After all sides shared their views, it was determined that this issue of clear-cutting is a regulation issue that must be solved at the provincial level.
Wildsight representative Eddie Petryshen was first to speak and explained that clear-cuts can be extremely harmful to wildlife, and ecosystems.
MLA for Kootenay East Tom Shypitka was unable to attend the meeting but appeared via a prerecorded video, addressing some of the issues raised, including sight lines, neglected habitat and the negative impact on recreation and tourism.
“Fernie is expanding and so is industry,” said Shypitka. “We’re getting a collision here with those two and we’ve got to address it head on. And legislation has to reflect those changes.
“Right now, under the Private Managed Forest Land Act, CanWel, the company that is being highlighted through all this, is doing everything under that land act.
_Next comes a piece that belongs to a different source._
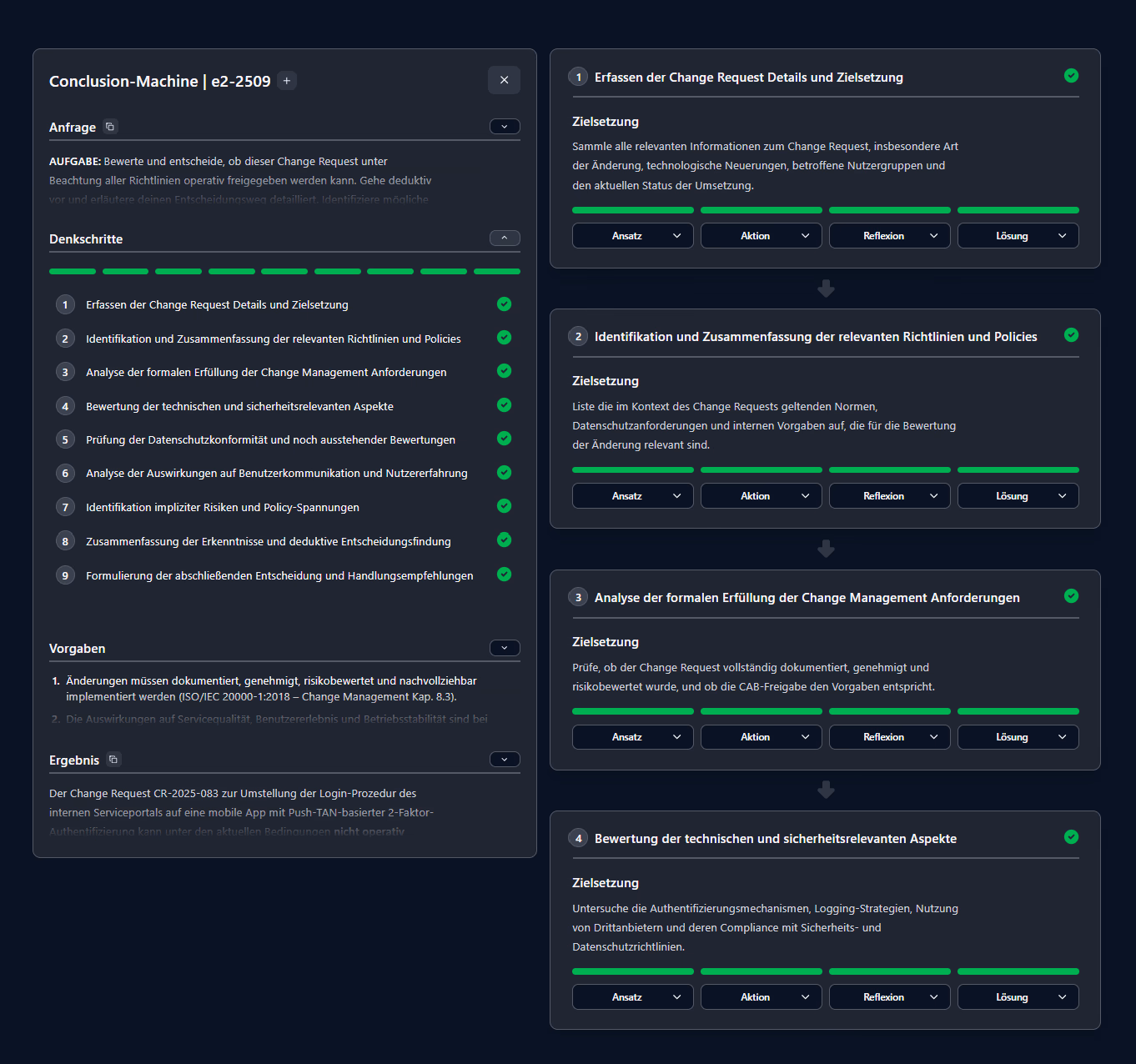Click checkmark for step 9 abschließende Entscheidung
This screenshot has height=1064, width=1136.
pyautogui.click(x=504, y=575)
So it’s not so much the company but it’s the legislation associated with it that we have to address.”
Thirty-two per cent of the Elk Valley is private land, mainly centred around the Fernie and Elkford areas, explained Petryshen.
He further explained what Wildsight considers irresponsible logging and also spoke to what has been done previously in the Valley.
“If we’re not taking care of wildlife and ecosystems when we log on private land, the health and function of this Valley is in jeopardy,” said Petryshen.
Petryshen acknowledged that CanWel has allowed Elk Valley residents access onto their private lands. He also added that although they have had some successes with logging in certain areas in the Valley, they haven’t been able to ‘stem the tide’ of ‘unsustainable logging’ around the Elk Valley.
Petryshen said it was important to recognize that this is mainly a government and regulation issue.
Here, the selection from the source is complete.